Tasks and exercises |
[1] In the passage about the defense of Vera Cruz, whose plans does it say chiefly kept the Mexican authorities from guarding the city against Scott?
[2] Continue the passage about the defense of Vera Cruz, starting after its final sentence.

Document excerpt |
※ ※ ※

But if the people were ignorant of the true condition and strength of Vera Cruz or its castle, such was not the case with the military men and national authorities. They had made but little effort to guard it against Scott, of whose designed attack they had been long apprised, and they were probably prevented from doing so chiefly by the plans of Santa Anna, who supposed that Taylor would fall an easy prey to the large Mexican forces in the field at Buena Vista, especially as the American army had been weakened by the abstraction of its regulars for the operations at Vera Cruz. Victorious at Buena Vista, he could have hastened, by forced marches, to attack the invaders on the eastern coast, and under the dismay of his anticipated victory in the north, he unquestionably imagined that they too would have fallen at once into his grasp. Besides these military miscalculations, Mexico was so embarrassed in its pecuniary affairs, and disorganized in its Central Civil Government, that the proper directing power in the capital,—warned as it was,—had neither men nor means at hand to dispose along the coast of the Gulf, or to station at points in its neighborhood whence they might quickly be thrown into positions which were menaced.

※ ※ ※

Supplied material |
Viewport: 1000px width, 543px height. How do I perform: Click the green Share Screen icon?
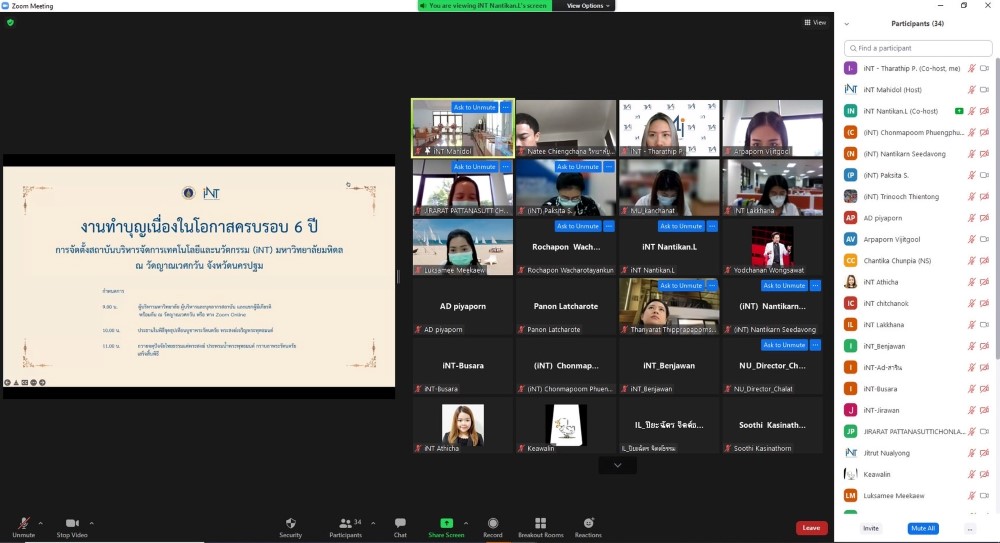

※ ※ ※

Answers for the exercise |
[1] Santa Anna's plans.

[2]
It was at this juncture that Santa Anna's voice was again heard in the council and the field. At the conclusion of the last chapter we left him hastening to the new scene of action; and when he announced the capitulation of the vaunted castle and sea port of the Republic, he declared in his proclamation, that although "chance might decree the fall of the capital of the Aztec empire under the power of the proud American host, yet the Nation shall not perish." "I swear," continues he, "that if my wishes are seconded by a sincere and unanimous effort, Mexico shall triumph! A thousand times fortunate for the nation will the fall of Vera Cruz prove, if the disaster shall awaken in Mexican bosoms, the dignified enthusiasm, and generous ardor of true patriotism!" This was the tone of appeal and encouragement in which he rallied the credulous and vain masses, the disheartened country, the dispersed troops of the north, and reanimated the broken fragments of the army which still continued in the field.
Meanwhile, General Scott placed Vera Cruz under the command of General Worth; opened the port to the long abandoned commerce which had languished during the blockade; established a moderate tariff, and together with the forces of the navy took possession of the ports of Alvarado and Tlacotlalpam on the south, and directed the future capture of Tuspan on the north of Vera Cruz. All his arrangements being completed, and these captures made and projected, he marched a large portion of his twelve thousand victorious troops towards the capital.